Target pointing data

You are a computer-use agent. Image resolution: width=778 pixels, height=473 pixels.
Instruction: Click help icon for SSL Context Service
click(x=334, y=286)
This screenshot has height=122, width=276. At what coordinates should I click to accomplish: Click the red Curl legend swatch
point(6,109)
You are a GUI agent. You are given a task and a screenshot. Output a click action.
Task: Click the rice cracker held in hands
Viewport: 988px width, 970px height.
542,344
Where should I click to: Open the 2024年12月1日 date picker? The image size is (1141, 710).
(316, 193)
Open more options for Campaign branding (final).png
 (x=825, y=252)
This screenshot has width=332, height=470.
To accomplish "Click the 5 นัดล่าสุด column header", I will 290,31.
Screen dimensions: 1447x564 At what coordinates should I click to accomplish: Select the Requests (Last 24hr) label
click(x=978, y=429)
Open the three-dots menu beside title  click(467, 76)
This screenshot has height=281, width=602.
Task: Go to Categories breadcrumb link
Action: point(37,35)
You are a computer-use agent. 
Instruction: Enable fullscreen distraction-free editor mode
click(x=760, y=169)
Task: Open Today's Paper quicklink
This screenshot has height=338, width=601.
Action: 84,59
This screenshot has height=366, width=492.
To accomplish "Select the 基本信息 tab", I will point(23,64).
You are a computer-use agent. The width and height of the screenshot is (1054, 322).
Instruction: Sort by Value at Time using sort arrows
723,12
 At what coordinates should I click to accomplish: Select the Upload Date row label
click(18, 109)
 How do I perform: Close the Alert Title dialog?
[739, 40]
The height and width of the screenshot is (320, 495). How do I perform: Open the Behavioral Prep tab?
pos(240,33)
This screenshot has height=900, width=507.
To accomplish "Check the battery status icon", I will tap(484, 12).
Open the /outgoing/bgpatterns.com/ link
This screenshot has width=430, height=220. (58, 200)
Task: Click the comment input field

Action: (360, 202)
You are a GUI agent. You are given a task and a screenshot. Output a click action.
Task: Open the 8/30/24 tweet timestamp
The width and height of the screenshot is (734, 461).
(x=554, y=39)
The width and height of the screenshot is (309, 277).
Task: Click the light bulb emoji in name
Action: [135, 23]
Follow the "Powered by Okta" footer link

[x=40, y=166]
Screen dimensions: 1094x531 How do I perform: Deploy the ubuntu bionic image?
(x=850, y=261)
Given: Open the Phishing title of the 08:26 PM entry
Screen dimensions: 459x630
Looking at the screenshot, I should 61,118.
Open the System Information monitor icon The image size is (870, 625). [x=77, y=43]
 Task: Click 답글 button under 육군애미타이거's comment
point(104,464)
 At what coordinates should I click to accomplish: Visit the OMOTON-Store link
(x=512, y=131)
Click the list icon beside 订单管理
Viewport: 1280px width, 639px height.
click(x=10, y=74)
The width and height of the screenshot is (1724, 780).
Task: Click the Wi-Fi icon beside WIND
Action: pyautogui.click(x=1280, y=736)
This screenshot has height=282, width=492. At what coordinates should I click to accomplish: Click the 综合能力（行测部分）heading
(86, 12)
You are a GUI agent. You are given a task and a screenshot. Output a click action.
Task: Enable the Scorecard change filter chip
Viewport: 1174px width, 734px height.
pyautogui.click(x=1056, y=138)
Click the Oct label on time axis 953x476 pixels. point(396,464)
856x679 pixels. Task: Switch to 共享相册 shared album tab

OBJECTIVE – Render the material above as a JSON list of strings, one string per line, with blank lines left out.

RESULT FOR THIS TASK –
[
  "You are a computer-use agent. Image resolution: width=778 pixels, height=473 pixels.",
  "Instruction: Click help icon for SSL Context Service",
  "click(x=334, y=286)",
  "This screenshot has height=122, width=276. At what coordinates should I click to accomplish: Click the red Curl legend swatch",
  "point(6,109)",
  "You are a GUI agent. You are given a task and a screenshot. Output a click action.",
  "Task: Click the rice cracker held in hands",
  "Viewport: 988px width, 970px height.",
  "542,344",
  "Where should I click to: Open the 2024年12月1日 date picker? The image size is (1141, 710).",
  "(316, 193)",
  "Open more options for Campaign branding (final).png",
  " (x=825, y=252)",
  "This screenshot has width=332, height=470.",
  "To accomplish \"Click the 5 นัดล่าสุด column header\", I will 290,31.",
  "Screen dimensions: 1447x564 At what coordinates should I click to accomplish: Select the Requests (Last 24hr) label",
  "click(x=978, y=429)",
  "Open the three-dots menu beside title  click(467, 76)",
  "This screenshot has height=281, width=602.",
  "Task: Go to Categories breadcrumb link",
  "Action: point(37,35)",
  "You are a computer-use agent. ",
  "Instruction: Enable fullscreen distraction-free editor mode",
  "click(x=760, y=169)",
  "Task: Open Today's Paper quicklink",
  "This screenshot has height=338, width=601.",
  "Action: 84,59",
  "This screenshot has height=366, width=492.",
  "To accomplish \"Select the 基本信息 tab\", I will point(23,64).",
  "You are a computer-use agent. The width and height of the screenshot is (1054, 322).",
  "Instruction: Sort by Value at Time using sort arrows",
  "723,12",
  " At what coordinates should I click to accomplish: Select the Upload Date row label",
  "click(18, 109)",
  " How do I perform: Close the Alert Title dialog?",
  "[739, 40]",
  "The height and width of the screenshot is (320, 495). How do I perform: Open the Behavioral Prep tab?",
  "pos(240,33)",
  "This screenshot has height=900, width=507.",
  "To accomplish \"Check the battery status icon\", I will tap(484, 12).",
  "Open the /outgoing/bgpatterns.com/ link",
  "This screenshot has width=430, height=220. (58, 200)",
  "Task: Click the comment input field",
  "Action: (360, 202)",
  "You are a GUI agent. You are given a task and a screenshot. Output a click action.",
  "Task: Open the 8/30/24 tweet timestamp",
  "The width and height of the screenshot is (734, 461).",
  "(x=554, y=39)",
  "The width and height of the screenshot is (309, 277).",
  "Task: Click the light bulb emoji in name",
  "Action: [135, 23]",
  "Follow the \"Powered by Okta\" footer link",
  "[x=40, y=166]",
  "Screen dimensions: 1094x531 How do I perform: Deploy the ubuntu bionic image?",
  "(x=850, y=261)",
  "Given: Open the Phishing title of the 08:26 PM entry",
  "Screen dimensions: 459x630",
  "Looking at the screenshot, I should 61,118.",
  "Open the System Information monitor icon The image size is (870, 625). [x=77, y=43]",
  " Task: Click 답글 button under 육군애미타이거's comment",
  "point(104,464)",
  " At what coordinates should I click to accomplish: Visit the OMOTON-Store link",
  "(x=512, y=131)",
  "Click the list icon beside 订单管理",
  "Viewport: 1280px width, 639px height.",
  "click(x=10, y=74)",
  "The width and height of the screenshot is (1724, 780).",
  "Task: Click the Wi-Fi icon beside WIND",
  "Action: pyautogui.click(x=1280, y=736)",
  "This screenshot has height=282, width=492. At what coordinates should I click to accomplish: Click the 综合能力（行测部分）heading",
  "(86, 12)",
  "You are a GUI agent. You are given a task and a screenshot. Output a click action.",
  "Task: Enable the Scorecard change filter chip",
  "Viewport: 1174px width, 734px height.",
  "pyautogui.click(x=1056, y=138)",
  "Click the Oct label on time axis 953x476 pixels. point(396,464)",
  "856x679 pixels. Task: Switch to 共享相册 shared album tab"
]